Il ne suffit pas d’être lucides, intelligents et de voir l’évidence. Il faut avoir repoussé la méchanceté de son cœur et, de plus, ne pas posséder les autres pour en faire des esclaves. S’il arrive que le mal triomphe en nous et que nous établissions notre demeure dans les cimetières de la vie humaine, le Christ nous aime encore et nous libère en tenant compte de nos supplications. Il agit ainsi avec les démons. Il n’y a aucune raison pour qu’il n’agisse pas de même avec nous.

1 juillet 2015

Sur l’autre rive des choses étonnantes continuent de se passer. Etranges ces possédés qui fréquentent les cimetières et mettent des obstacles à la libre circulation. Ce sont des extra-lucides sans amour. Ils sont même agressifs. Il y a un affrontement entre eux et Jésus, une sorte de négociation, voire de compromis. C’est sans doute l’effroi du combat spirituel

5 juillet 2017

A peine arrivé, c’est une autre tempête qui surgit d’entre les tombes. Deux ‘possédés’ qui ont pris quartier parmi les morts agressent verbalement Jésus. Ils étaient bien tranquilles au milieu de ceux qui sont raides, qui ne parlent pas, ne bougent pas, se cantonnent dans le passé. On pourrait dire que ces deux suppôts de Satan pourrissaient gentiment tranquillets et voilà que Jésus les bouscule par sa seule présence. Autant aller dans un troupeau de porcs, avec eux se jeter dans la mer et se noyer. Jésus leur dit : « Allez ! » C’est ainsi que finissent ceux et celles qui aiment la compagnie faussement paisible des cadavres rigidifiés dans la mort.

4 juillet 2018

« Les gens du village sortirent et supplièrent Jésus de partir de leur territoire ». Les villageois s’étaient habitués à la possession démoniaque des deux hommes qui vivaient au milieu des tombeaux. Ils n’empruntaient plus le chemin qui longeait le cimetière pour ne plus rencontrer les « agressifs » suppôts du démon.
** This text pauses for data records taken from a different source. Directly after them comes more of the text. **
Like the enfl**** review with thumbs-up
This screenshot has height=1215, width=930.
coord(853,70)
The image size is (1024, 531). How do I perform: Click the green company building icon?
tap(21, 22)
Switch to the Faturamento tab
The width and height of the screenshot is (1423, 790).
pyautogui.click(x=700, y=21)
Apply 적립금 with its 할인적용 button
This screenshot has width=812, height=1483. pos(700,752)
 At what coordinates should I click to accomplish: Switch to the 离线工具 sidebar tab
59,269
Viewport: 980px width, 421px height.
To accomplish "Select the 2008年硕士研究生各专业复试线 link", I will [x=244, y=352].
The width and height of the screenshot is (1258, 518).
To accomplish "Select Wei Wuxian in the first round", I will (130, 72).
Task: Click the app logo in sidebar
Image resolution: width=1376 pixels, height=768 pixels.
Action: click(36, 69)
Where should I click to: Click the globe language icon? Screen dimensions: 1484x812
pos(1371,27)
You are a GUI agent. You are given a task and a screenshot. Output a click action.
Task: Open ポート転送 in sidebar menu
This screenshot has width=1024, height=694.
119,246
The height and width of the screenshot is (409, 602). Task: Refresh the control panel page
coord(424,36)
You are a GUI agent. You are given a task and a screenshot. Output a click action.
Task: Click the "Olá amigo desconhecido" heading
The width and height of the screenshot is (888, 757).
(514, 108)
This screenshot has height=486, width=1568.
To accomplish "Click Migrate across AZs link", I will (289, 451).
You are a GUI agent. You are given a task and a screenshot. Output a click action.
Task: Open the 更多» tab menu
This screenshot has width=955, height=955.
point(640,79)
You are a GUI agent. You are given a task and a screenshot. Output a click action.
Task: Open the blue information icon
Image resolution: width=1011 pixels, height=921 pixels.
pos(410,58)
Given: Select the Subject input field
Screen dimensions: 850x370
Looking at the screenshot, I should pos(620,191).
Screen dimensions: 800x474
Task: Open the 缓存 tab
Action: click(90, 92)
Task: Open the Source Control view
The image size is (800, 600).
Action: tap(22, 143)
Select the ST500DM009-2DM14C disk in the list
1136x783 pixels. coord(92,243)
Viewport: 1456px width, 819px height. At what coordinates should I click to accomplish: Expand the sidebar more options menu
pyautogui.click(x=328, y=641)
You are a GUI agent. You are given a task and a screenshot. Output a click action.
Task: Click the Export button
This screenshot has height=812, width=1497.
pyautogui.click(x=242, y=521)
Ils s’étaient arrangés avec la présence du diable parmi eux. Et voilà que Jésus libère ces deux pauvres malheureux. Passe encore pour la perte du troupeau de porcs. Mais vivre avec des humains libérés et libres, c’est trop. Ils supplièrent Jésus de partir.

1er juillet 2020

Une histoire de démons qui tourmentent les habitants, fréquentent les morts, crient la vérité, supplient Jésus, choisissent leur destin : un troupeau de porcs. Ils se précipitent dans la mer avec les animaux qui ne sont pas très prisés. Ils se noient : bon débarras. Que peut nous dire cette histoire rocambolesque ? Peut-être que l’on peut faire le mal tout en étant lucide sur Dieu… Je note encore l’affolement des bergers  qui courent vers la ville « raconter » ce qu’ils ont vu… Je retiens aussi que les citadins bien informés sortirent à la rencontre de Jésus ; lorsque ils le virent, ils le supplièrent de quitter leur territoire. La puissance de Jésus les terrorisait. Ils s’étaient habitués à vivre avec les démons.

3 juin 2021

Les démoniaques faisaient peur aux Gadaréniens qui n’osaient plus prendre le chemin voisin des tombes. Jésus est un autre chemin où l’agressivité de l’extra-lucidité sans amour n’existe pas. Mais, pour ce faire, il faut désencombrer la route et noyer les suppôts du diable dans la mer avec les animaux impurs qu’ils ont obtenu de ‘posséder’. Tout cela est bien troublant. Voir Jésus inquiète encore davantage les habitants. Ils le supplient de quitter leur territoire. Même si le nombre de cinq mille porcs est exagéré, c’est toute leur fortune qu’ils ont perdue. Ils se demandent si la libération des démoniques valait bien ce prix là.